Gwen went on talking; and at last, when she saw what was up, she ran and fetched my father, and the old lubber hoisted me somehow indoors, and shoved me into a hammock. I rather think I was what ye may call mad.

How long my mind remained so affected I can’t rightly judge. My first recollection is of seeing a pale face sitting by my side, and I heard a sound which brought me to.

It was Rhoda. Although she’d been forced into a marriage with that lubber David, she’d not forgotten me; and she’d come to tell me all. Yes, indeed. And what’s more, she’d come none to soon; for if Hugh Anwyl was somewhere in the latitude of lunacy, Rhoda was in the longitude of decline. She was dying! Yes, indeed!

She told me how they had hatched up a lie about my having made love to Gwen. To prove this, David had plotted to make me walk that evil night with his false sister to the Clwm Rock. Rhoda had at first refused to believe their story. But when she saw us—for she lay concealed behind the rock—pass by as if we were lovers, with Gwen’s darned face resting on my bosom, she was cheated into thinking me false. Still she would have heard me, and learned the truth before I left Glanwern, but her old father interfered; and when I was gone, and Gwen had never delivered my letter, she consented to wed David—just, as you may say, for the sake of peace—believing the yarn they invented, that I had run away to sea and would never come back. It was not, indeed, until she received my letter from Aberdeen that she learned how wickedly she had been deceived. From that moment she fell ill, and nothing would please her but to return to Miller Howell’s house. As for David, indeed, she would not look at him, or speak to him; and she did but sit still and wait for death, hoping, as she told me, that Hugh Anwyl might return before the end came.
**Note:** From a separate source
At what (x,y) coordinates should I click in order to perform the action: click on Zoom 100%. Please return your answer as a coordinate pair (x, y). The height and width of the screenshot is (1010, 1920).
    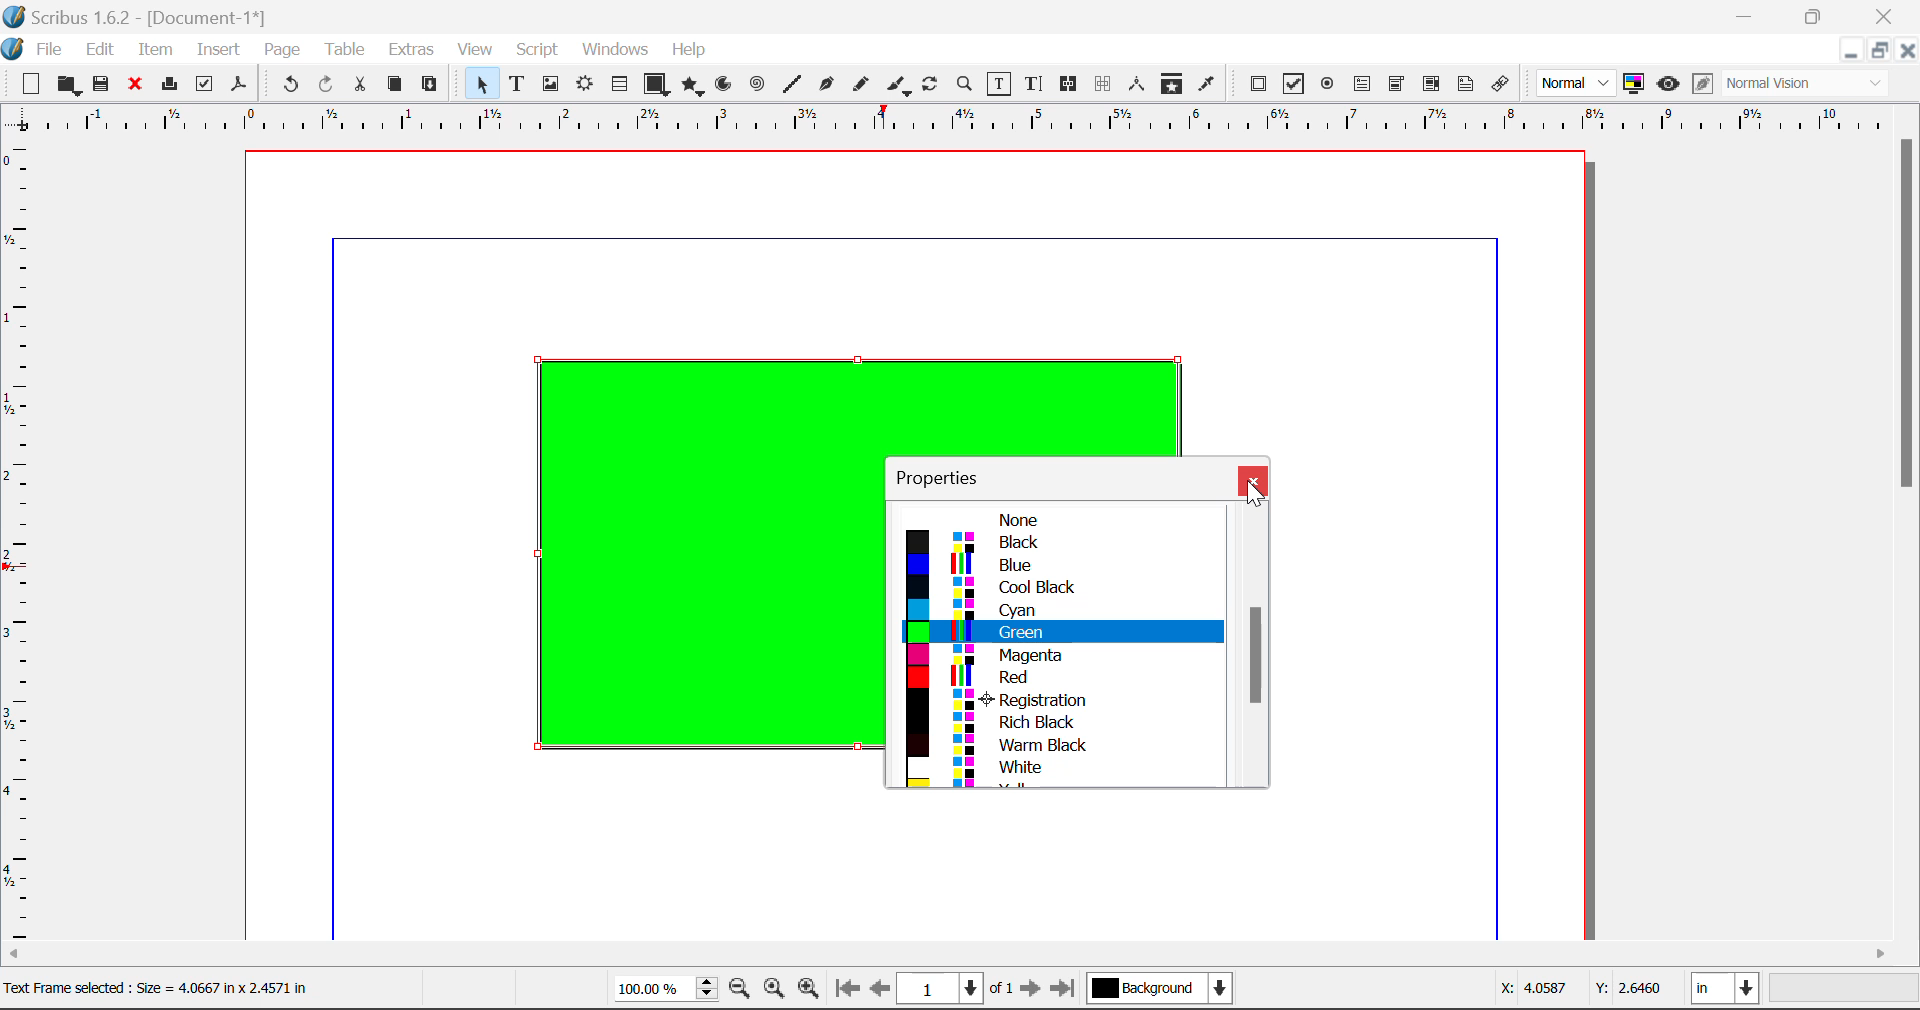
    Looking at the image, I should click on (666, 990).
My lads, her sweet voice somehow steadied my brain. I saw the whole spider’s web unfolded. Gwen and David had plotted to sink our craft, and there we lay waterlogged.

“Shall I smash the pair of them?” I said.

“For my sake, no, indeed,” she answered. “Let us forget them. It is too late, Hugh Anwyl.”

Mates, I rose from that hammock that very instant, a strong, hale seaman once more. My life was wrecked, in so far as happiness goes. But the strength remained to me. Not so, poor little Rhoda. Her cheek was hollow, and the bright eyes shone like the evening stars in the southern seas. So weak was she, that I had to support her back to Miller Howell’s house.

“Come in, Hugh Anwyl,” says the old, greedy father, looking as if he could drop down dead from shame and sorrow on the doorstep. “Come in. This is stormy weather.”

I couldn’t speak to the man. I would not reproach him with having been the cause of this wreck—for his features, indeed, displayed the punishment he had received. But I came in, and I sat down by Rhoda’s side on the sofa.